South Dakota Sees Funding Increase Amid Death Penalty Cases

US dollars
2 high-profile death penalty cases in western South Dakota have led to large increases in funding for a county courthouse and public defender's office.

Defending 2 men facing the possibility of the death penalty in a murder case will cost a western South Dakota county's budget as much as $1 million more in 2018.

Pennington County commissioners granted the request made by the courthouse and public defenders last month for more than $500,000 increases each to their 2018 budgets. 

A large portion of those will go toward defending two men facing the death penalty on 1st-degree murder charges, the Rapid City Journal reported .

Jonathon Klinetobe, 28, and Richard Hirth, 36, have been charged with murder, kidnapping and conspiracy in the disappearance and death of Jessica Rehfeld, 22, in 2015. 

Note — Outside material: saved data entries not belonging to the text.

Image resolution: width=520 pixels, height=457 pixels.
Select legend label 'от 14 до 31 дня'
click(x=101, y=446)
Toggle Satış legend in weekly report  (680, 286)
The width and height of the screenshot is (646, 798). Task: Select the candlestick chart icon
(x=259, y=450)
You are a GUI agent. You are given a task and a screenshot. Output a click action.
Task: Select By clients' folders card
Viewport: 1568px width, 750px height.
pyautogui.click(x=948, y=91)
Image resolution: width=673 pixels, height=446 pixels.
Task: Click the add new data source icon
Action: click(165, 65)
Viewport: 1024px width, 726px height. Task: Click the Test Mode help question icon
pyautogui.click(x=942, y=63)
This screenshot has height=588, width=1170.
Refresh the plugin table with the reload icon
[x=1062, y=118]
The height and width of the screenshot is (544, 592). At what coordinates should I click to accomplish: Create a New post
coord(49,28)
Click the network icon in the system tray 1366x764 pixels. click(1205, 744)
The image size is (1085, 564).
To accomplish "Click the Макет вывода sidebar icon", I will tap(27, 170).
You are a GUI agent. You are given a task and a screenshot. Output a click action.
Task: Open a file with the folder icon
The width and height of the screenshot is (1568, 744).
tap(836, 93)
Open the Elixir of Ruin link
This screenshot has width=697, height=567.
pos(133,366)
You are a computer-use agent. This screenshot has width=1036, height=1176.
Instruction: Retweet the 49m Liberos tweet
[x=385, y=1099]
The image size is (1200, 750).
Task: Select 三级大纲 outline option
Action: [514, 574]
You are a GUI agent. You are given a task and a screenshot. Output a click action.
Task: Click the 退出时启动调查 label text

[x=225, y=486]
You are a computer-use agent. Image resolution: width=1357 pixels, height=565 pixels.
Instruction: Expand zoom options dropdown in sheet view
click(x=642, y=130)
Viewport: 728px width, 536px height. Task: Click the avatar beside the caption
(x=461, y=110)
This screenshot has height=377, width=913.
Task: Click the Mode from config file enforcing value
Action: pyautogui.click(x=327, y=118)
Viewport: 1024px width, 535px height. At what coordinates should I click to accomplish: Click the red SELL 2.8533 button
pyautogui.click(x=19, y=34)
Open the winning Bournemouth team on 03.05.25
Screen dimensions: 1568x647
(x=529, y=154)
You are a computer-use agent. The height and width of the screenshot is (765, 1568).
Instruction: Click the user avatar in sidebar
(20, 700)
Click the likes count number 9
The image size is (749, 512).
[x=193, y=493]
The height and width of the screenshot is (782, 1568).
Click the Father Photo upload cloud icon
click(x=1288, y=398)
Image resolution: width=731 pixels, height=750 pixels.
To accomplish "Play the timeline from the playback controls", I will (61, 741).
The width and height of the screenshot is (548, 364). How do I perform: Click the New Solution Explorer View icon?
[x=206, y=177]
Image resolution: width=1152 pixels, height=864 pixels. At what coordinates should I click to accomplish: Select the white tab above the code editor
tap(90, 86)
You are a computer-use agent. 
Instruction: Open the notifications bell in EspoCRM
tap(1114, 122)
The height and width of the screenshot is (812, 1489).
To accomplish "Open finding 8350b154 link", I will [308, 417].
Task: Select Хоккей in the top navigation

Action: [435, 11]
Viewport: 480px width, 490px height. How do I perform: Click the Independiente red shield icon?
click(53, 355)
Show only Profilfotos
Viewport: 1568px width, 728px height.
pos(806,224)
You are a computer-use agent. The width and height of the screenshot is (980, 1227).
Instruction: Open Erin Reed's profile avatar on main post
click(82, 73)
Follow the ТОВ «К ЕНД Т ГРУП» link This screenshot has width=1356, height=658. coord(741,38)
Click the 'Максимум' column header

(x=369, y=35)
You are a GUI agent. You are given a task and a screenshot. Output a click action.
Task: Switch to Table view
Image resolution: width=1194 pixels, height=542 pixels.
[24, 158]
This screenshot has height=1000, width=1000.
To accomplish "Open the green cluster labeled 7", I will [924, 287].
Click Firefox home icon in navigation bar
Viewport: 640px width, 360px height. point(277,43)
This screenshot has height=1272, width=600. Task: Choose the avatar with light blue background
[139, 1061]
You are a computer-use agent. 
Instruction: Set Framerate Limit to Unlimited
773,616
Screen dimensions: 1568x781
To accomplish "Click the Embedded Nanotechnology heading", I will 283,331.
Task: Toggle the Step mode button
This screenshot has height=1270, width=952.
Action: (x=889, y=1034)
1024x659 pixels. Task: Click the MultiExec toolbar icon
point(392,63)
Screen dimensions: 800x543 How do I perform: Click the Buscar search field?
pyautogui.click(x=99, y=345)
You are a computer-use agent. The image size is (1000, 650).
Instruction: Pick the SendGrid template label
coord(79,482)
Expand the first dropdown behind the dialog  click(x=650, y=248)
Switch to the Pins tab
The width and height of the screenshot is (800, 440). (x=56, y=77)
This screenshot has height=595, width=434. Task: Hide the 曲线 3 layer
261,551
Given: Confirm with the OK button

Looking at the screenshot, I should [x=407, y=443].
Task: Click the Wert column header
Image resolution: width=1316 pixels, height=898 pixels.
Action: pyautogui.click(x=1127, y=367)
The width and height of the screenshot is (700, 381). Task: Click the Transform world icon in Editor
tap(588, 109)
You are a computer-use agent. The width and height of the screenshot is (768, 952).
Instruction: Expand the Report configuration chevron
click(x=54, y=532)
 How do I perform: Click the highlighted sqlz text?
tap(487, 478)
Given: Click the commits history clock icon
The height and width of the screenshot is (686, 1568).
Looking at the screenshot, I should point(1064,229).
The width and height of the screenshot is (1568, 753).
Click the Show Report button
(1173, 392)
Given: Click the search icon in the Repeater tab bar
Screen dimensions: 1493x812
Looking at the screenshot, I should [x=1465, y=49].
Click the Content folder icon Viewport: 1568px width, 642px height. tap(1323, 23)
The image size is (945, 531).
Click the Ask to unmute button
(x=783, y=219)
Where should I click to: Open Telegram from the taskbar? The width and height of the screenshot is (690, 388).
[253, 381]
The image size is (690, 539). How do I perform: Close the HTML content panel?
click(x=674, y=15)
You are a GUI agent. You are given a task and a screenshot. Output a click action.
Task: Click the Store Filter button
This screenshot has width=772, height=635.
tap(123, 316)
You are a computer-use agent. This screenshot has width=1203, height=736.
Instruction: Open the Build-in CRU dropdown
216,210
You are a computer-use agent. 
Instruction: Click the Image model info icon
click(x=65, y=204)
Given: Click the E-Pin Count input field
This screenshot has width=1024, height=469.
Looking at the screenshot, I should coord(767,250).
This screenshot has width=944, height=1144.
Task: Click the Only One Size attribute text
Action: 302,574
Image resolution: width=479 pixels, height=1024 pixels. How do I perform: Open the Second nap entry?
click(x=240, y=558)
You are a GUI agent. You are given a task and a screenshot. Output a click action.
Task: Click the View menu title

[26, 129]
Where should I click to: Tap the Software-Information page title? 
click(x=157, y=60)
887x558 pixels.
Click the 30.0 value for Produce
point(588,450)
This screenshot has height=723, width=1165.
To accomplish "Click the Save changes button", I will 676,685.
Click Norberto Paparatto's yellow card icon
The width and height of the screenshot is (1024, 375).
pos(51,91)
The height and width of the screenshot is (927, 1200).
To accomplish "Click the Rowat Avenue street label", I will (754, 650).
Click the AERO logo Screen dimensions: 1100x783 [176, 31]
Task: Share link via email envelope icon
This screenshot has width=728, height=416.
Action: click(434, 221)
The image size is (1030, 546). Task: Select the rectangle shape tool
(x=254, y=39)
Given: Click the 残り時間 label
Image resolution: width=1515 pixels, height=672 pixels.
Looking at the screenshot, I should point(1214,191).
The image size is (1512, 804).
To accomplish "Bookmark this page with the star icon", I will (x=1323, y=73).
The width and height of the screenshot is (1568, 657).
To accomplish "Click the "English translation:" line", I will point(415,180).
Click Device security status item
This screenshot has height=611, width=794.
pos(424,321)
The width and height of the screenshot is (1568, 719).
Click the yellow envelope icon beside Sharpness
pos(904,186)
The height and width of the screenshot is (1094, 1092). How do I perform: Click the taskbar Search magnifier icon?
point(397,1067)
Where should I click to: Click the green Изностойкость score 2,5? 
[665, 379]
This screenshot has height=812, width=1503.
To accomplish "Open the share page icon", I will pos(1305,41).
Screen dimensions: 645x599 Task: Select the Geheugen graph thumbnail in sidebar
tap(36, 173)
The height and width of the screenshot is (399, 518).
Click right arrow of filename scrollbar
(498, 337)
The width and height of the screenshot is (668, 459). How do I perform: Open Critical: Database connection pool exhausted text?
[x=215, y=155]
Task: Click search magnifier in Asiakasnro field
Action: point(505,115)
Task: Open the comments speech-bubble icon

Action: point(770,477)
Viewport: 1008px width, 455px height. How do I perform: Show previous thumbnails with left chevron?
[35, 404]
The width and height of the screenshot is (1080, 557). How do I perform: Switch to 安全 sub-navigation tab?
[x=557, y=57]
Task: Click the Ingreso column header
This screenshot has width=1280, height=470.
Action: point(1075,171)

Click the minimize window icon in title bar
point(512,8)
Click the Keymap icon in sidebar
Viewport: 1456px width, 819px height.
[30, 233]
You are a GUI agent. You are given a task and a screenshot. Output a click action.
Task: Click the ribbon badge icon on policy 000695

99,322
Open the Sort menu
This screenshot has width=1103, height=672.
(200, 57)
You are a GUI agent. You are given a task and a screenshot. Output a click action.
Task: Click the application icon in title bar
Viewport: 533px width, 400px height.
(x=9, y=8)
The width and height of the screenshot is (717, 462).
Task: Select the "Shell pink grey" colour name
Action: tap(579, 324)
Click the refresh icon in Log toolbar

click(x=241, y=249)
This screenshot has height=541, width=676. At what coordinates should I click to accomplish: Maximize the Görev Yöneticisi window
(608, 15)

Klinetobe is represented by 3 appointed lawyers, 2 from the county public defender's office and 1 private attorney. Hirth has 2 court-appointed private lawyers.

The law requires defendants who can't afford to hire a lawyer be appointed one by the court. 

Death penalty cases require at least 2 lawyers, but defendants are responsible for repaying the county the cost of their legal defense.

Death penalty cases are "exceedingly expensive" and taxpayers can reasonably expect to shoulder up to $1 million for the prosecution and defense such a case, said Eric Whitcher, director of the county public defender's office.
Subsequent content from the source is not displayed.